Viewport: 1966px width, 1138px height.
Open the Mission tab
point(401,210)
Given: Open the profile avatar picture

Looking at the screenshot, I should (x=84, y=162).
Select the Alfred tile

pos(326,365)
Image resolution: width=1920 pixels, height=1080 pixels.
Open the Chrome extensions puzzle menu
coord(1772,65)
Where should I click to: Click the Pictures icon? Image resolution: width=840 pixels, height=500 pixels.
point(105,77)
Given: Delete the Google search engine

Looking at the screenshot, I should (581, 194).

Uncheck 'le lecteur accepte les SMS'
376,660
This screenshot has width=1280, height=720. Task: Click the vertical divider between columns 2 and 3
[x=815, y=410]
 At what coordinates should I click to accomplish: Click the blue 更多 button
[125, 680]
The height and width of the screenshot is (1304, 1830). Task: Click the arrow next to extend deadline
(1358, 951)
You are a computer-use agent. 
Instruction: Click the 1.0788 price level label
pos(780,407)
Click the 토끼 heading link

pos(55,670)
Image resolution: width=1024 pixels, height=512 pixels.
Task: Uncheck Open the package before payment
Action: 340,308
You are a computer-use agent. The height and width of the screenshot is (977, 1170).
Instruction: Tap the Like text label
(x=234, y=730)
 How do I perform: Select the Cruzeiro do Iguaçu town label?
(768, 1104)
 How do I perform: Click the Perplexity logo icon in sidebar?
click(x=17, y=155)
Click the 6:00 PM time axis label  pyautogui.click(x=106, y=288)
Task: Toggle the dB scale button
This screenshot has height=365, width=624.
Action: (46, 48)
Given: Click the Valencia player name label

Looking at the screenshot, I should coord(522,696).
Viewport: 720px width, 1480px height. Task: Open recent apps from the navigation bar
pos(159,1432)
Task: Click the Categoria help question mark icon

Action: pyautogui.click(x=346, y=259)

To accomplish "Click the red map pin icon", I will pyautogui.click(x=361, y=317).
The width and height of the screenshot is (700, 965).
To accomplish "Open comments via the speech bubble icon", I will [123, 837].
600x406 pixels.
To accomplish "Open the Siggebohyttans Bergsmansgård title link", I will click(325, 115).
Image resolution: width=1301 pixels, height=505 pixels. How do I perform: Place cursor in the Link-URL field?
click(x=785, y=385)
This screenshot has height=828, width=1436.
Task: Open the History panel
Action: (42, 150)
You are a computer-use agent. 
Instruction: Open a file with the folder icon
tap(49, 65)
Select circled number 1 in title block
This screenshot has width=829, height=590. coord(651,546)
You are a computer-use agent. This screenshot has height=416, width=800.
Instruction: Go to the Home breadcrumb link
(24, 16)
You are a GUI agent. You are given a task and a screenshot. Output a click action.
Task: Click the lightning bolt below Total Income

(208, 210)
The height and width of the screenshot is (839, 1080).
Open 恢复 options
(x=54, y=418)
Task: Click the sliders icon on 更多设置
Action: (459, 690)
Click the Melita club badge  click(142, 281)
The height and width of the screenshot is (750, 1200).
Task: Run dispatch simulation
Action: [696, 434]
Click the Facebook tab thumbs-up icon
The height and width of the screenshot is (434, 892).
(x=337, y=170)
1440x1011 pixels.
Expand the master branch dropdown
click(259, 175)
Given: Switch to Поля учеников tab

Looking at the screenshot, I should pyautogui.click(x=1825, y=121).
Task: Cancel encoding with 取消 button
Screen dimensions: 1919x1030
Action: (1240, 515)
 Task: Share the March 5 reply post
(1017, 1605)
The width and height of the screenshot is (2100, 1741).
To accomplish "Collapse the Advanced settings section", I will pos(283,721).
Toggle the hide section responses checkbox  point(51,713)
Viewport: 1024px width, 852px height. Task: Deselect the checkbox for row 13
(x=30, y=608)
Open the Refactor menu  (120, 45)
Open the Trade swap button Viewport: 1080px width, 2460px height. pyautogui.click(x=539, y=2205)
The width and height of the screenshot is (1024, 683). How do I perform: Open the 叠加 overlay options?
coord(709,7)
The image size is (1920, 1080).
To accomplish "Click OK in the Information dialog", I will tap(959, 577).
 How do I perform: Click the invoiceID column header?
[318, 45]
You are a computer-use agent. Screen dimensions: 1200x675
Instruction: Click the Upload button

■ EXERCISE BRIEF
Rewrite the lines from the one containing "Task: Click the Categoria" through the one containing "will [123, 837].", both included, as a JSON list of strings with one string per line and blank lines omitted.

■ TASK RESPONSE
[
  "Task: Click the Categoria help question mark icon",
  "Action: pyautogui.click(x=346, y=259)",
  "To accomplish \"Click the red map pin icon\", I will pyautogui.click(x=361, y=317).",
  "The width and height of the screenshot is (700, 965).",
  "To accomplish \"Open comments via the speech bubble icon\", I will [123, 837]."
]